Set problem A — Copy the records below, from the line with "Viewport: 1084px width, 610px" up to and including the line with "Action: 816,271", reproducing each line without any change.

+++ Document

So, in my story arc the Sirrithani have High Queens, female Warleaders, genius female inventors, merchant-baronesses, and canny female ship-captains. (Along the way, I was pleasantly surprised when far more brilliant writers like Melissa Scott and Scott Lynch came to similar conclusions.)
Most Sirrithani societies (by their version of the late Renaissance) don’t cloister and protect their adult males the way Sonnaroi societies tend to do. Sirrithani men can do any job a woman can, right up to ruling a city-state…though they might have to prove they’re not a placeholder until someone finds the ‘right woman’. Sirrithani women, especially among the aristocratic swordcaste, are expected to fight and if necessary die in the ritual battles that take the place of unchecked war between nations.
So my Lonhran women, of any caste, have to be tough cookies. Their society extols a feminine ideal of strength and practicality, with beauty a widely varied attribute across cultures.
One of the main characters in my fantasy novella is a seven-foot-tall+ female mercenary whom I shamelessly based on early readings of the fabulous and endearing Taura from Lois Bujold’s ‘Vorkosigan’ series. My Sfassa is a mystery even to the love of her life, the much-smaller Master-Singer Eridan. I really, really need to draw Sfassa in all her guises, because she is so much more than her trope.
So imagine my joy when I found this site last year: Women Fighters in Reasonable Armor – now I have references, inspiration, and encouragement when I’m fleshing out my female characters .
I also found this Leather armor on DeviantArt, showcasing the work of a leather crafter and costumer called Lagueuse. More inspiration!
Added 10-28-2015: Shortly, there will be even more inspiration in the form of the SFF anthology Women in Practical Armor. Squee.
Added 8-15-2017: I finally have a halfway decent picture of Sfassa. She’s here.
I was overjoyed when I found this a couple of years back http://theamat.deviantart.com/art/If-I-don-t-get-pants-nobody-gets-pants-288025199 I like Jim C Hines’ conclusion that it would be nice if we could have cover art that didn’t emphasize women’s sexuality at the expense of strength or agency. Likewise, say I, it’s nice to read stories where females actually have strength and agency.

++++++
+++ Data for this task

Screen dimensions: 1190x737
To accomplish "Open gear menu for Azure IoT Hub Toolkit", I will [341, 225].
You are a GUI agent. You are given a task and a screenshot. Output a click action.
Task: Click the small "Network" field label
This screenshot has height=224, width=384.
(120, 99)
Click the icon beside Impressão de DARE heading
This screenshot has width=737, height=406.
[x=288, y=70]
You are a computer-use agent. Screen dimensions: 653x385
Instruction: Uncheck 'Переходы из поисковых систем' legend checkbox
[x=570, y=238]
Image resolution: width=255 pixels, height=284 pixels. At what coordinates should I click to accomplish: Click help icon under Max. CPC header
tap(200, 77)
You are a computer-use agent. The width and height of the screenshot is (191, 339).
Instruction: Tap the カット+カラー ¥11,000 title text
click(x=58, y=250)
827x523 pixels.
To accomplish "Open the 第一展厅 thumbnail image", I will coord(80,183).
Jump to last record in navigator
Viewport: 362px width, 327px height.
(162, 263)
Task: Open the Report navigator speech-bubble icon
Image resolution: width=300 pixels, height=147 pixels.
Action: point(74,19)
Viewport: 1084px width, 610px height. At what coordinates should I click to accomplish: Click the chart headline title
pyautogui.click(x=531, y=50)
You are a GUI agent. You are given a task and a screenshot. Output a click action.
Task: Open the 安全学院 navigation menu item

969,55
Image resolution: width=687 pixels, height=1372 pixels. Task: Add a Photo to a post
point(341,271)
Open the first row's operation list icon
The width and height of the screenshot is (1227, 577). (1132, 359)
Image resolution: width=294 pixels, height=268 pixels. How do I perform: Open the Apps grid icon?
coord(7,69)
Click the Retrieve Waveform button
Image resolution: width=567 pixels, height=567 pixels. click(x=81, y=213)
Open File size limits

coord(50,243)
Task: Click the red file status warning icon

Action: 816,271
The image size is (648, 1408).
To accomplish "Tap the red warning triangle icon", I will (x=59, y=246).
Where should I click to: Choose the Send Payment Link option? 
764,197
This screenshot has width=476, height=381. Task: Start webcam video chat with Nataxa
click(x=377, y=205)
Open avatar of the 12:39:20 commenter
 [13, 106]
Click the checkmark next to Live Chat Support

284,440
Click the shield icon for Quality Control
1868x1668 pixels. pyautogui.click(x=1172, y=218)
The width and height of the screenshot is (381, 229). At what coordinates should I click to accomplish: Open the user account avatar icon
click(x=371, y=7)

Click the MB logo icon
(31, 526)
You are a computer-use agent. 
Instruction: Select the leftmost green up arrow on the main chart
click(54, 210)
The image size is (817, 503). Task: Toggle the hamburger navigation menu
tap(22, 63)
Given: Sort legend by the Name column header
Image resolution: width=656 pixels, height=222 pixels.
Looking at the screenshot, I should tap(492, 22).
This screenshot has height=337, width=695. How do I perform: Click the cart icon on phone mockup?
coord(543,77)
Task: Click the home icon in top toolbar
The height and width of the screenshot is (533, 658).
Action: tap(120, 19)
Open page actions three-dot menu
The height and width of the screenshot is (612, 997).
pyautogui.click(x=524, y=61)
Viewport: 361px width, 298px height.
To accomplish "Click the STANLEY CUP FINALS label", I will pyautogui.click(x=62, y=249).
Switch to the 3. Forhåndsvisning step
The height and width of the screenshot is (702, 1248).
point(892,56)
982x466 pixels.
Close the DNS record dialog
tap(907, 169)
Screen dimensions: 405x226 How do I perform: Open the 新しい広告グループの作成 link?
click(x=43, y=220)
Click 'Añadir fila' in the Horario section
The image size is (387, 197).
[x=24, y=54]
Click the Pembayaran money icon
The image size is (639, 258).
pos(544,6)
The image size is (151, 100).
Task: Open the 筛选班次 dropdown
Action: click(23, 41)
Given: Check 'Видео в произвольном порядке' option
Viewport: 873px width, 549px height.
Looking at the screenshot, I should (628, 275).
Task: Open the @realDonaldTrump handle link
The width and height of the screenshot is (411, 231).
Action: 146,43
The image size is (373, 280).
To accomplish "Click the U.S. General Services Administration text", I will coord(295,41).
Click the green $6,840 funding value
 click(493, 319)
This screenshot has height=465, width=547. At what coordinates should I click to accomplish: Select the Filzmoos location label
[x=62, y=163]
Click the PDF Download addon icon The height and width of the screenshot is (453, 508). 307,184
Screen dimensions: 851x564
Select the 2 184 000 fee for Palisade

++++++

Set problem B — Summarize the passage on female characters in two sentences.

Task output A —
Viewport: 1084px width, 610px height. At what coordinates should I click to accomplish: Click the chart headline title
pyautogui.click(x=531, y=50)
You are a GUI agent. You are given a task and a screenshot. Output a click action.
Task: Open the 安全学院 navigation menu item

969,55
Image resolution: width=687 pixels, height=1372 pixels. Task: Add a Photo to a post
point(341,271)
Open the first row's operation list icon
The width and height of the screenshot is (1227, 577). (1132, 359)
Image resolution: width=294 pixels, height=268 pixels. How do I perform: Open the Apps grid icon?
coord(7,69)
Click the Retrieve Waveform button
Image resolution: width=567 pixels, height=567 pixels. click(x=81, y=213)
Open File size limits

coord(50,243)
Task: Click the red file status warning icon

Action: 816,271

Task output B — The writer's story arc gives Sirrithani women roles such as High Queens, Warleaders, inventors, and ship-captains, and it expects Lonhran women of any caste to be tough. One main character is Sfassa, a female mercenary over seven feet tall, and the writer draws inspiration for such characters from a site on women fighters in reasonable armor, leather armor on DeviantArt, and the anthology Women in Practical Armor.